Isabel Zapata (Mexico City, 1984) is a writer, translator, and editor. She is the author of Ventanas adentro (poetry, Ediciones Urdimbre, 2002); Las noches son así (poetry, Broken English, 2018); Alberca vacía/Empty Pool (essays, Argonáutica/UANL, 2019); and Una ballena es un país(poetry, Almadía, 2019). Her critical and creative work has appeared in Tierra Adentro, the magazine of the Universidad de México, Periódico de Poesía (UNAM), Literal, Horizontal, Letras Libres, and Este País, among others. In 2016-2017, she received a FONCA Young Artists grant for poetry. She writes a weekly column on gender and culture, “Tiresias,” for Letras Libres online. In 2015, she and four friends founded the press Ediciones Antílope, which publishes fiction, nonfiction, and poetry.
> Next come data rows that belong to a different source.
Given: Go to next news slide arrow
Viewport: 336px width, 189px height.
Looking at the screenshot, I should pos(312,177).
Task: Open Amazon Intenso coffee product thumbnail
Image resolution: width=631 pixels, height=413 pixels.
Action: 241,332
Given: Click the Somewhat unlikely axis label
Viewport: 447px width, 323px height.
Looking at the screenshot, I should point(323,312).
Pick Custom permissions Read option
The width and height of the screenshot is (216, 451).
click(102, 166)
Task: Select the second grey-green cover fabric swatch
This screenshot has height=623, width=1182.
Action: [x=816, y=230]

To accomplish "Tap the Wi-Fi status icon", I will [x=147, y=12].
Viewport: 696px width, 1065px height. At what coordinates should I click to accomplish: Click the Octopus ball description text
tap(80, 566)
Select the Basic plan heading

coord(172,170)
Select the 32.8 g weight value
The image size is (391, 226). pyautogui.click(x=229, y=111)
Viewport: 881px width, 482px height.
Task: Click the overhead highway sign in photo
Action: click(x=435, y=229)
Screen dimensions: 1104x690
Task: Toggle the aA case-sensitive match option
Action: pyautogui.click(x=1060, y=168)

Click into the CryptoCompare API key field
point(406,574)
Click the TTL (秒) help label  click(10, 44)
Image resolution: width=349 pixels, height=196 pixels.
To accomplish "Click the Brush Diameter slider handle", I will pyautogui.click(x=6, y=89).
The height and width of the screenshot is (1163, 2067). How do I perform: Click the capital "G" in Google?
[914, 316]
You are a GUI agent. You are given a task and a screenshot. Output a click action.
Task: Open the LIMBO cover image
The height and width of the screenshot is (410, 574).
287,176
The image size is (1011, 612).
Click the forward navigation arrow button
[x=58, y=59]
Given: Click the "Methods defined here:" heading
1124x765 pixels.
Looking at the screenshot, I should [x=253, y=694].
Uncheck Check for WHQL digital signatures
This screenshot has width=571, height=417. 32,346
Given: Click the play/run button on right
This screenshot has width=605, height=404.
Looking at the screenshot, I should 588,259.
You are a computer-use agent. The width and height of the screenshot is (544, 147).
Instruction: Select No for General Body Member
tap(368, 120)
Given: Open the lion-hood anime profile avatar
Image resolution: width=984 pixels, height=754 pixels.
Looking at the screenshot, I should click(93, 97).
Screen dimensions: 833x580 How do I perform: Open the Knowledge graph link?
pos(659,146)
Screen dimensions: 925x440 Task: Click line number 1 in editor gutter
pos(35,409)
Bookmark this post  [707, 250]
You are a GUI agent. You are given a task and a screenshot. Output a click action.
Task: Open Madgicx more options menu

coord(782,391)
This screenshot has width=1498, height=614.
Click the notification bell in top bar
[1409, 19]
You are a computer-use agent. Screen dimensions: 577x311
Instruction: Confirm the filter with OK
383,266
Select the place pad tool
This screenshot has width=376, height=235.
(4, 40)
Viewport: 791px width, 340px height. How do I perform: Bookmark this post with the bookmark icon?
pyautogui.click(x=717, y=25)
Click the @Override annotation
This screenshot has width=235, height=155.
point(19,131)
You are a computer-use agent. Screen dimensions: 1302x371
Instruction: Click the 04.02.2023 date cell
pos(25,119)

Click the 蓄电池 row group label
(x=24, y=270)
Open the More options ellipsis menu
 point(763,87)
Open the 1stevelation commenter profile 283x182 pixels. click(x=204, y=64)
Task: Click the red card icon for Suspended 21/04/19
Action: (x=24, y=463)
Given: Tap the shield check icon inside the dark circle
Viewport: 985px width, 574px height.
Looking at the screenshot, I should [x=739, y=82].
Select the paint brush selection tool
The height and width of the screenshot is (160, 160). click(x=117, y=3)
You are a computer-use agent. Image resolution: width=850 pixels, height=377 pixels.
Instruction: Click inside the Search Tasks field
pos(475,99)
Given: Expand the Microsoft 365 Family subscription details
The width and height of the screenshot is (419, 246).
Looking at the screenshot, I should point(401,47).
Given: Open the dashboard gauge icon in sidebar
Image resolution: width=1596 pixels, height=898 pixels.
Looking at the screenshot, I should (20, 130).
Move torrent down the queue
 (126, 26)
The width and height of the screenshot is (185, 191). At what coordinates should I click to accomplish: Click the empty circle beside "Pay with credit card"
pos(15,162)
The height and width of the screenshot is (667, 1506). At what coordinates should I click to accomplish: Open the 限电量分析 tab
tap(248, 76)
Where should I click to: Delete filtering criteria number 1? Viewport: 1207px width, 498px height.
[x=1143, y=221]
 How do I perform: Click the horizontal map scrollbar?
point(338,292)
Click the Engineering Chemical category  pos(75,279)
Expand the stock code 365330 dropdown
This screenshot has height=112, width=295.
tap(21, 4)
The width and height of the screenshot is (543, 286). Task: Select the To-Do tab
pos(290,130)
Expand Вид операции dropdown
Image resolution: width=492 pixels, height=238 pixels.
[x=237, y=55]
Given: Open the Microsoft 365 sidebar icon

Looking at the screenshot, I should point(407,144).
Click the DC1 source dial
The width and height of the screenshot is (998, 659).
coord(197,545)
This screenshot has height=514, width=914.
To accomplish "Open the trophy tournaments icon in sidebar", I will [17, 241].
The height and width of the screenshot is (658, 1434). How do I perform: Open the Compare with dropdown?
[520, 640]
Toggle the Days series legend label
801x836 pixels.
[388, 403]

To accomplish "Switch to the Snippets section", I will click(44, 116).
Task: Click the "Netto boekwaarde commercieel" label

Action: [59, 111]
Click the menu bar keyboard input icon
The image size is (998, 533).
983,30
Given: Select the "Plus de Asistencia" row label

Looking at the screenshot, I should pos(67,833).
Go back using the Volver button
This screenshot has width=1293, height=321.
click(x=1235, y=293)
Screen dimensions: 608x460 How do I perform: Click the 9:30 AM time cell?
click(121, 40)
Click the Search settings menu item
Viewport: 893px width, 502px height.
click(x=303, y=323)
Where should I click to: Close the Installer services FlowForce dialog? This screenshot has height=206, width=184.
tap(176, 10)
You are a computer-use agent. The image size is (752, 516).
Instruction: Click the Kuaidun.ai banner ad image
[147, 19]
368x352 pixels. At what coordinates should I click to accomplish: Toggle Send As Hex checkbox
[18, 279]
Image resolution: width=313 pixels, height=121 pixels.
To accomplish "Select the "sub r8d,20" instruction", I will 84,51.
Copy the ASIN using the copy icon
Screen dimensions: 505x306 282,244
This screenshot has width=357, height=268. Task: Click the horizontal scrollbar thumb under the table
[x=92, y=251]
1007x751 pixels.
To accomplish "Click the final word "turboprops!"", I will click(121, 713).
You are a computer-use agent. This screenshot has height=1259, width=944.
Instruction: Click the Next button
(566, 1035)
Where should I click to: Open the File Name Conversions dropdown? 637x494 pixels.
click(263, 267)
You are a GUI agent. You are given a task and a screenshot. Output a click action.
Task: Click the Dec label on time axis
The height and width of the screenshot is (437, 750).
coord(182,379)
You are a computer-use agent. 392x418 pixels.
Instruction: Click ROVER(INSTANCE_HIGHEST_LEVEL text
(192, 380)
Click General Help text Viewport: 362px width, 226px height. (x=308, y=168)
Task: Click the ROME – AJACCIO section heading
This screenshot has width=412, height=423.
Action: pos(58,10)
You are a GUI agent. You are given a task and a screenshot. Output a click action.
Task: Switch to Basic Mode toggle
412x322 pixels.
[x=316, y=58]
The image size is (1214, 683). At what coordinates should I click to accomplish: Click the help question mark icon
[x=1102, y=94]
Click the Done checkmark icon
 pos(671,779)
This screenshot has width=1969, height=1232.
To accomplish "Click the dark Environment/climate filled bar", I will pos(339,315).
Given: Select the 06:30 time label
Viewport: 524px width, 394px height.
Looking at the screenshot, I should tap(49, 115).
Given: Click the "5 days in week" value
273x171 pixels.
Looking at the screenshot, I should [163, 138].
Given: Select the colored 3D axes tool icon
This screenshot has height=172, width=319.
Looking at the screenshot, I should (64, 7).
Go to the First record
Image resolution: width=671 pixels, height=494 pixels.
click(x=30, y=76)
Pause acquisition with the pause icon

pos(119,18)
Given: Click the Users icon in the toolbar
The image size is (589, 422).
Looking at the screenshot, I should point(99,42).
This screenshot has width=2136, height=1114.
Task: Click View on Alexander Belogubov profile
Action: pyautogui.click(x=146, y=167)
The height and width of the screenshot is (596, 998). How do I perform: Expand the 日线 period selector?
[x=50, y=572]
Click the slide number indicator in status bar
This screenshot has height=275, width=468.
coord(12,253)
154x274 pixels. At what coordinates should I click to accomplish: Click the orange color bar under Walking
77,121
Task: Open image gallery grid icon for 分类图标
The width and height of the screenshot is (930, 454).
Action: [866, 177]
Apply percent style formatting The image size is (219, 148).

Robin Myers (New York, 1987) is a Mexico City-based poet and translator. She is among the winners of the 2019 Poems in Translation Contest held by Words Without Borders and the Academy of American Poets. Her translations have appeared in the Kenyon Review, Two Lines, The Offing, Waxwing, Beloit Poetry Journal, Asymptote,and the Los Angeles Review of Books, among other publications. Recent book-length translations include Lyric Poetry Is Dead by Ezequiel Zaidenwerg (Cardboard House Press, 2018), Manca by Juana Adcock (Argonáutica, 2019), Empty Pool by Isabel Zapata (Argonáutica, 2019), Animals at the End of the World by Gloria Susana Esquivel (University of Texas Press, forthcoming, 2020), and Cars on Fire by Mónica Ramón Ríos (Open Letter Books, forthcoming, 2020).